I share all of that to point out this.  Who we are, we bring to the marriage table.  The same goes for our spouse. And not to put Marlon's business out there...but there are also specific situations in his life which affect him. That hinder and cause internal conflict and insecurities.

So when you marry.  Those worlds collide.  You learn and do your best to allow that collision to be a gently meshing of worlds....giving grace, being vulnerable, allowing the Holy Spirit to help you see your spouse with God's eyes, taking account for your own weaknesses and limitations and staying focused on Him who is most high.

But sometimes. Because of our own insecurities, because of ways we've hurt the other, because of our humanness and sin, because of taking our eyes of Jesus and because we've let the third strand slip....we withhold grace, we become selfish, we wander, we build walls, we shut out, we judge the other and we give Satan a foothold.

Even almost 20 years in.
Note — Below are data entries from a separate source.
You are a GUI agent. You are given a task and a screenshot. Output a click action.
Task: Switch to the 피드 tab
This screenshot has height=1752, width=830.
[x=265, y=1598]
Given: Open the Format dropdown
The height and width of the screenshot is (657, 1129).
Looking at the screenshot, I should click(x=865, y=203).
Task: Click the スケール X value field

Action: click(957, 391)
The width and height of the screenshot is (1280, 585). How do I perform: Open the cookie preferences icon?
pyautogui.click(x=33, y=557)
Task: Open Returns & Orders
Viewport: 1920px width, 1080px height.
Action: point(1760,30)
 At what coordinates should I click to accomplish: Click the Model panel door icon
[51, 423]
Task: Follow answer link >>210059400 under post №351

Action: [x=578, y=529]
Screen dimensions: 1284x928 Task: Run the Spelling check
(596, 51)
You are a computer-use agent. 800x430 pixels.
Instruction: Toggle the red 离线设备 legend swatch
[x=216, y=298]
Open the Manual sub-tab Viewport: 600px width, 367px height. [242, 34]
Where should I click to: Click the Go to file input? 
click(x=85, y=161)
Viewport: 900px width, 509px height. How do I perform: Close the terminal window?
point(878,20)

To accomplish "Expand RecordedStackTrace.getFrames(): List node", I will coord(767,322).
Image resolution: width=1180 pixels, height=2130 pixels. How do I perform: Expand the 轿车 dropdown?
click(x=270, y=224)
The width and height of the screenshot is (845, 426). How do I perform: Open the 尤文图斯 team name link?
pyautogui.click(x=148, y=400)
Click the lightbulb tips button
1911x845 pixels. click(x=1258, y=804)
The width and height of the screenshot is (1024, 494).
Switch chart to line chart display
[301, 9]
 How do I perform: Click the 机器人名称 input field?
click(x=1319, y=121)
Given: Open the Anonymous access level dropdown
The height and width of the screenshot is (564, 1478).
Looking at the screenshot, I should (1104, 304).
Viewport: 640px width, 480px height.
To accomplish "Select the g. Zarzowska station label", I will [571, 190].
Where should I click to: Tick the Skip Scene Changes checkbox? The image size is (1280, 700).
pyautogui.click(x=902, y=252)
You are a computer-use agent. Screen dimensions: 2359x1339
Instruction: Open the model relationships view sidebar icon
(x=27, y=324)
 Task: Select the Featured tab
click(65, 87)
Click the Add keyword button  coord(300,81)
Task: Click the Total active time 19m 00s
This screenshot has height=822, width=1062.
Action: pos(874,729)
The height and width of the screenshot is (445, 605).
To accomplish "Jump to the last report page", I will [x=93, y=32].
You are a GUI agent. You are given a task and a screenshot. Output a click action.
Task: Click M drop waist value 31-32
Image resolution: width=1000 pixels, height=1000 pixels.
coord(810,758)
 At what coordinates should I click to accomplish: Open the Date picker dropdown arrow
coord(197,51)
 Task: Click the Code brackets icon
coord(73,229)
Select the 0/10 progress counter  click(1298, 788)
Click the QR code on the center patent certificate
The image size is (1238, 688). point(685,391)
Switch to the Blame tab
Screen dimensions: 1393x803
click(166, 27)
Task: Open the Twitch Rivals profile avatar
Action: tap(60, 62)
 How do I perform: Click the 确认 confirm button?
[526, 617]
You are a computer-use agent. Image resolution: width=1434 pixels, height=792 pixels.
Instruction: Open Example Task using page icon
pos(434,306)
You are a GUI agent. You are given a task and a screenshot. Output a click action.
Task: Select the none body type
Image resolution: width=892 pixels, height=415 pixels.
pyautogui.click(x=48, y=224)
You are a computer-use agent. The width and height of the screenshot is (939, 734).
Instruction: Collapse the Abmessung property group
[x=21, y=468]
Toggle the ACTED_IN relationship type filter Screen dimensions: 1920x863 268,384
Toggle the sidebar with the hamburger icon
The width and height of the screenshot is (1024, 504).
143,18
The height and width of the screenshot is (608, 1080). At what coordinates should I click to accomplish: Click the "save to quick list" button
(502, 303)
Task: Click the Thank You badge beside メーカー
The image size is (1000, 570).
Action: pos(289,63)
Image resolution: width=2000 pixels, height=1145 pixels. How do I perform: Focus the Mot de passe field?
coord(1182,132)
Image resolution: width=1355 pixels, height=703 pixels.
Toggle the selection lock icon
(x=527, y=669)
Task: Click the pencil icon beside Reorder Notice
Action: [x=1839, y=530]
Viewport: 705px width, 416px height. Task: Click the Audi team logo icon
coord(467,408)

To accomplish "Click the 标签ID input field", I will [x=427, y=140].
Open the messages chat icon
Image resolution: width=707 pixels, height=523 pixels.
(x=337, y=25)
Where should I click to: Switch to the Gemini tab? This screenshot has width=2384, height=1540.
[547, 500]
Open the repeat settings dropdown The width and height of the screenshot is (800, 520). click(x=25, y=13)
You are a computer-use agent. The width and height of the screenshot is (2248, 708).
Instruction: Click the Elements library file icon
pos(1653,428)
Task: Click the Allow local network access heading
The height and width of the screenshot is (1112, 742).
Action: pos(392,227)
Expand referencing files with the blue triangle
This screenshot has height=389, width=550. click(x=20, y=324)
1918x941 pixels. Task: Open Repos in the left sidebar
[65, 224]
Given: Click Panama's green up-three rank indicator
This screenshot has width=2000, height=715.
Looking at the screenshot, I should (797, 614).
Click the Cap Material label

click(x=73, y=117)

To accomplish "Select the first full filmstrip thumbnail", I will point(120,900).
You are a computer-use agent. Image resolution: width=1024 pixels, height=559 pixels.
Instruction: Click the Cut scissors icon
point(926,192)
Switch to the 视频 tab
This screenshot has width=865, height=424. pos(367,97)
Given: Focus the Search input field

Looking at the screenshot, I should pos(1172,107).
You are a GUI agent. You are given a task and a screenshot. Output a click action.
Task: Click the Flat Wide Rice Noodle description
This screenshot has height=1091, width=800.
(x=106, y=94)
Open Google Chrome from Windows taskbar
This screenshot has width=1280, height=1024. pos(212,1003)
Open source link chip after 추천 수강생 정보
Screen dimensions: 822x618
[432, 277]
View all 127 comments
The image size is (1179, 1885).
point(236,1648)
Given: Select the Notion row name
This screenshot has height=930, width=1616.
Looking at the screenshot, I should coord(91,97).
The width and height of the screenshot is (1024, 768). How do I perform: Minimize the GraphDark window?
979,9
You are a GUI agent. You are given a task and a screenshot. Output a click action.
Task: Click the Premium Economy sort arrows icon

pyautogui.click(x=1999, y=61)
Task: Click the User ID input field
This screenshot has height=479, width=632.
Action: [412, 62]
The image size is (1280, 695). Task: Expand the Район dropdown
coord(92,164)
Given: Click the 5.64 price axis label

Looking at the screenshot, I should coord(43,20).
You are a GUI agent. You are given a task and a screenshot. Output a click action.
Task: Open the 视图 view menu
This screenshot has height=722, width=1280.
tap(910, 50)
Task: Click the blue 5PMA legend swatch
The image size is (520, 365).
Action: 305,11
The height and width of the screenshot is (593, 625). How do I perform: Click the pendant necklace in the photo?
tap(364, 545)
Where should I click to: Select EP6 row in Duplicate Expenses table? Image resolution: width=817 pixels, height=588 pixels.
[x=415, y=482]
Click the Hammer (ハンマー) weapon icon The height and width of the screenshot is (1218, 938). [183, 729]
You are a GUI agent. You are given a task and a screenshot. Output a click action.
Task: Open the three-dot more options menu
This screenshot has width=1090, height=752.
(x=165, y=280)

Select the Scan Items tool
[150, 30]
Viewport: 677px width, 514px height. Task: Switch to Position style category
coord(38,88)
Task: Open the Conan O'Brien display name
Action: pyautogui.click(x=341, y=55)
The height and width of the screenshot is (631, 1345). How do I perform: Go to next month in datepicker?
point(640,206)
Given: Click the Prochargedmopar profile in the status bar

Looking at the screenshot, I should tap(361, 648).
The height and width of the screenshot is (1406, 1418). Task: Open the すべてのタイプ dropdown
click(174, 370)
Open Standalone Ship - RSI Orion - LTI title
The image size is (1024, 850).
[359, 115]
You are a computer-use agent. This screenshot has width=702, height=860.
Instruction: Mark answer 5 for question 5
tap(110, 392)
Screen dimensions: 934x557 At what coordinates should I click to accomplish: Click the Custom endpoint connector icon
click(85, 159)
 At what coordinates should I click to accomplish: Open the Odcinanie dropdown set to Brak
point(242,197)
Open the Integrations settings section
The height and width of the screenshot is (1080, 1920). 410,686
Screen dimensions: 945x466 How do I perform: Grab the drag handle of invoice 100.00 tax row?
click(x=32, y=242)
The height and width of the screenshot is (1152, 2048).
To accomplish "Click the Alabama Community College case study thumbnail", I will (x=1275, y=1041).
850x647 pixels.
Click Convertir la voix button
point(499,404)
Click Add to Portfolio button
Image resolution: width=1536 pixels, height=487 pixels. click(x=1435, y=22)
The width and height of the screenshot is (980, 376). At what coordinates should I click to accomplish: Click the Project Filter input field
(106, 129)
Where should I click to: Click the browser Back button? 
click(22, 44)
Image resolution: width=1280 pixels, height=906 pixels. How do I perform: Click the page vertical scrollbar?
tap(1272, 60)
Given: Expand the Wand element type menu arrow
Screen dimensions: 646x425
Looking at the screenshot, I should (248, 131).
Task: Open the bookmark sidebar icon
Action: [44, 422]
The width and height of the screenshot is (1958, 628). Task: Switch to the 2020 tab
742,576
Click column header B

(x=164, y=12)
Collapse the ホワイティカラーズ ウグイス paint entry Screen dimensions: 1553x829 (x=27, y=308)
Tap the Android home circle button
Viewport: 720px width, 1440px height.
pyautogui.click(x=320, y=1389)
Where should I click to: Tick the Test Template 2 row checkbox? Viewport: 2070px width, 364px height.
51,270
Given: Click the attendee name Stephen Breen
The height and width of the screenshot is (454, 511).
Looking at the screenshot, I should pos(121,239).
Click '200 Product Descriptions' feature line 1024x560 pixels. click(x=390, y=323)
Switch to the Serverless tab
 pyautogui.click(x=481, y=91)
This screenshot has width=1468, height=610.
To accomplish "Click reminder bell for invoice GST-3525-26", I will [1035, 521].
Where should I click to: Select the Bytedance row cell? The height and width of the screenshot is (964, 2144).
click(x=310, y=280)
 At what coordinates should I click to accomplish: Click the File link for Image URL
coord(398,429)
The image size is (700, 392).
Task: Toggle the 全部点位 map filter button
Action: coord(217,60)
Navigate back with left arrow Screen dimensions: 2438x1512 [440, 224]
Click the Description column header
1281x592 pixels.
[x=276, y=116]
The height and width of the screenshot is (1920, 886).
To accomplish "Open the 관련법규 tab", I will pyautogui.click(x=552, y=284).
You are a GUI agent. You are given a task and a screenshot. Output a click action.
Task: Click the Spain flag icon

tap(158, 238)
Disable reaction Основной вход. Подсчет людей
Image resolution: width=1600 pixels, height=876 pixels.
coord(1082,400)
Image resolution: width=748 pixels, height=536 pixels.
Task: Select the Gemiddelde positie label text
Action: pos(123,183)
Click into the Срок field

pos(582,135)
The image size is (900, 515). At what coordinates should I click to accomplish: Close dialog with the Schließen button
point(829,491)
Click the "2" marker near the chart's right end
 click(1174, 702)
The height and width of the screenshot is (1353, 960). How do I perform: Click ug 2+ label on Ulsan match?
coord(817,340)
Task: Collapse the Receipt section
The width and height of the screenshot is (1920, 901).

Even when we know better.  Even when we've been here before.  We've started marriage counseling for what I see as a tune up. We want to make sure that our marriage is strong, vibrant and endures. We are in this for the long haul.  We want to break old patterns that are harmful and build new ones that bring life.

Today's marriage prayer was perfect timing and I'm so thankful to God when he orchestrates these little encouragements.  Because I do believe that He does care about those little things as well as the big things.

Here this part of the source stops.